La confiance ne règne pas

Radio-Canada avec La Presse Canadienne
Yvon Godin Le député Yvon Godin (archives)

Le député du Nouveau Parti démocratique (NPD) Yvon Godin se méfie du gouvernement minoritaire du conservateur Stephen Harper pour la sauvegarde des droits des minorités linguistiques au pays, malgré une entente à ce sujet avec la Fédération des communautés francophone et acadienne du Canada (FCFA).

Un député néo-démocrate du Nouveau-Brunswick, Yvon Godin, craint une érosion des recours des minorités linguistiques au Canada, après une entente sur le rétablissement du programme de contestation judiciaire.

La semaine dernière, le gouvernement Harper a conclu une entente à l'amiable avec la FCFA pour rétablir le programme de contestation judiciaire.
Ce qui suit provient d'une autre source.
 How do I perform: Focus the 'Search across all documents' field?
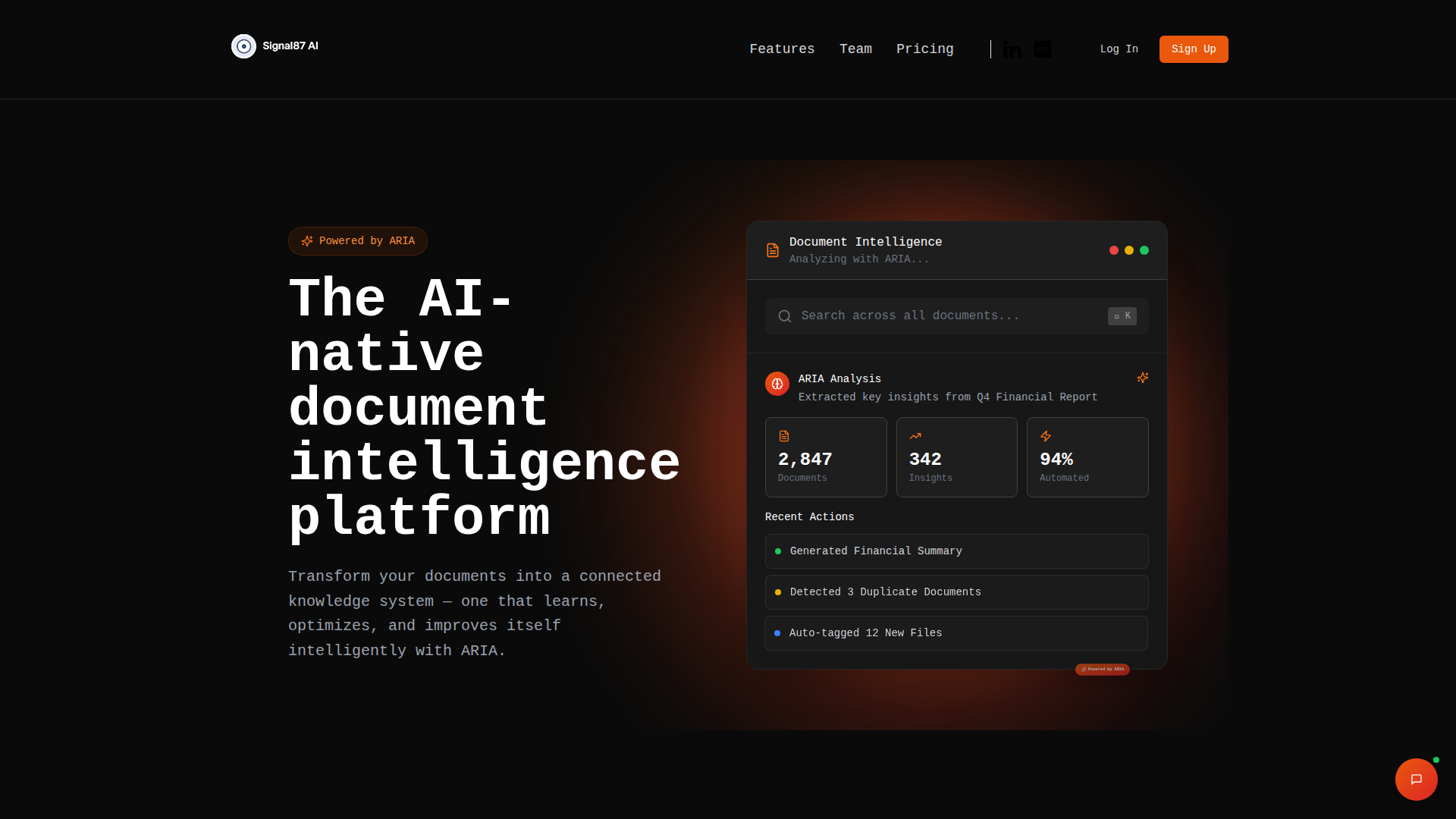pyautogui.click(x=940, y=316)
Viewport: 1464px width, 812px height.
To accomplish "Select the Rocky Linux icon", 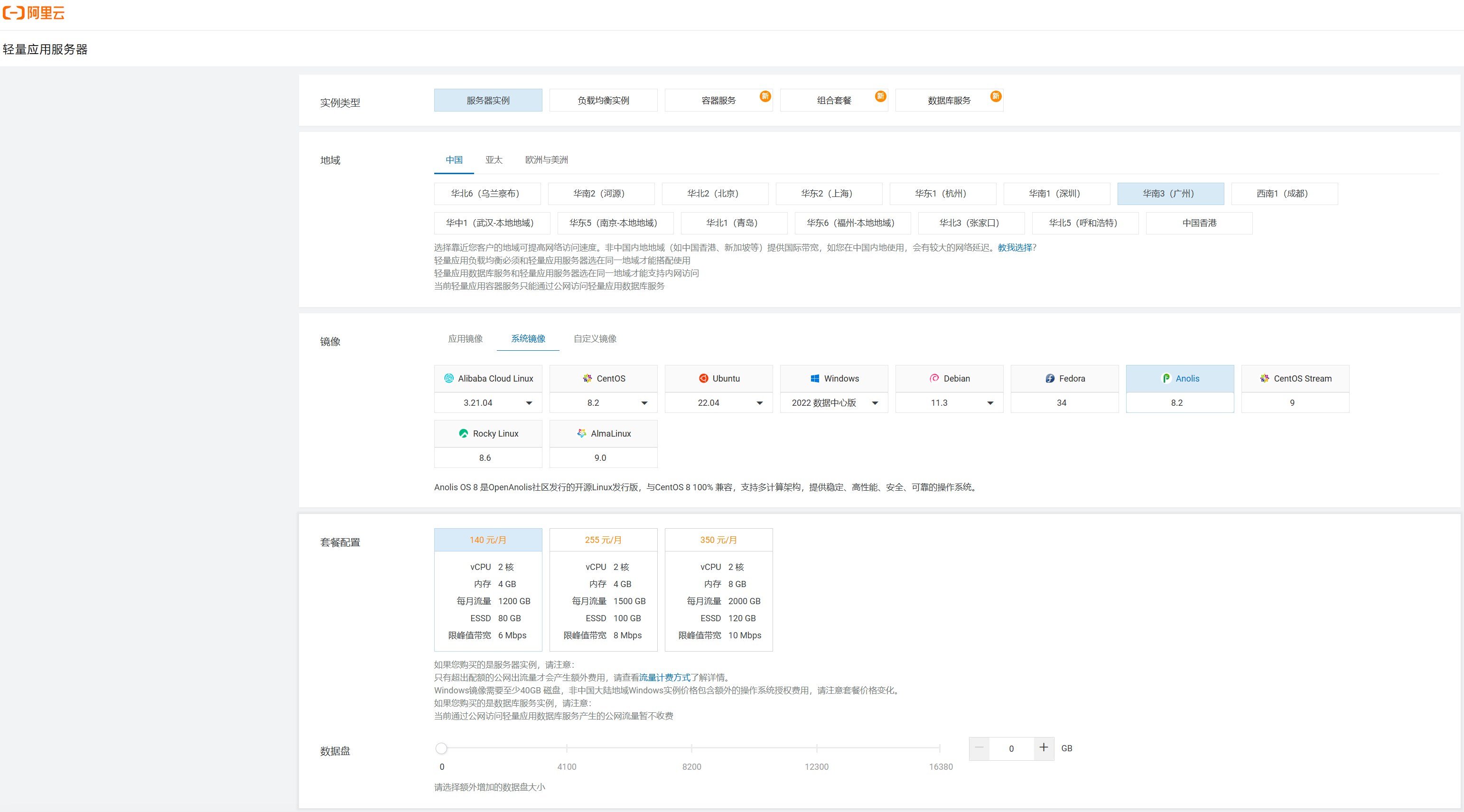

Les conservateurs l'ont aboli à l'automne 2006, peu de temps après avoir pris le pouvoir à Ottawa. Le programme de contestation judiciaire avait un budget annuel d'environ 3 millions de dollars. Il finançait les luttes juridiques des minorités, dont les groupes de langues officielles, pour contester des décisions des gouvernements qui leur étaient défavorables.

M. Godin craint qu'avec le nouveau programme, les conservateurs accordent encore moins de moyens aux minorités linguistiques pour se défendre devant les tribunaux.

Selon le député néo-démocrate du Nouveau-Brunswick, le gouvernement Harper a peut-être réglé à la baisse le litige qui l'oppose à la FCFA depuis l'abolition du programme il y a deux ans.

« Je ne fais pas confiance au gouvernement Harper », a-t-il déclaré à La Presse canadienne, en marge de l'assemblée annuelle de la FCFA à Québec.

Samedi, la présidente de la FCFA Lise Routhier-Boudreau a confirmé qu'un projet d'entente à l'amiable conclu avec le gouvernement Harper devait être soumis lundi au juge de la Cour fédérale responsable du dossier.

La FCFA a confiance

Du point de vue de Mme Routhier-Boudreau, le fait que le gouvernement conservateur ait accepté de négocier un plan pour un programme d'appui juridique aux droits linguistiques constitue un gain important.

Lise Routhier-Boudreau Lise Routhier-Boudreau, présidente de la FCFA

Les détails du programme pourraient être connus la semaine prochaine, après que le tribunal aura pris connaissance de l'entente et l'aura autorisée.

« Si on a été en mesure d'entreprendre des discussions avec le gouvernement pour arriver à une entente sur un programme d'appui pour les droits linguistiques, c'est parce que nous avions intenté un recours devant les tribunaux », a dit la présidente de la FCFA à la Presse canadienne.

M. Godin avoue qu'il ne connaît pas les détails de l'entente. Il craint néanmoins qu'elle donne naissance à un programme moins bien financé et moins accessible que ce qui aurait pu être obtenu en gardant la cause devant les tribunaux.

Et les autres minorités?

Yvon Godin est du même avis que le Bloc québécois et le Parti libéral du Canada. Ils ont réclamé vendredi le rétablissement du programme de contestation judiciaire pour les minorités linguistiques, mais aussi pour les autres minorités, dont les handicapés, les femmes et les homosexuels.

« C'est un programme de contestation qui existait pour tout le monde », a dit M. Godin.

« Je ne pense pas que les partis de l'opposition vont être d'accord pour que seulement un aspect du programme soit maintenu », a-t-il ajouté.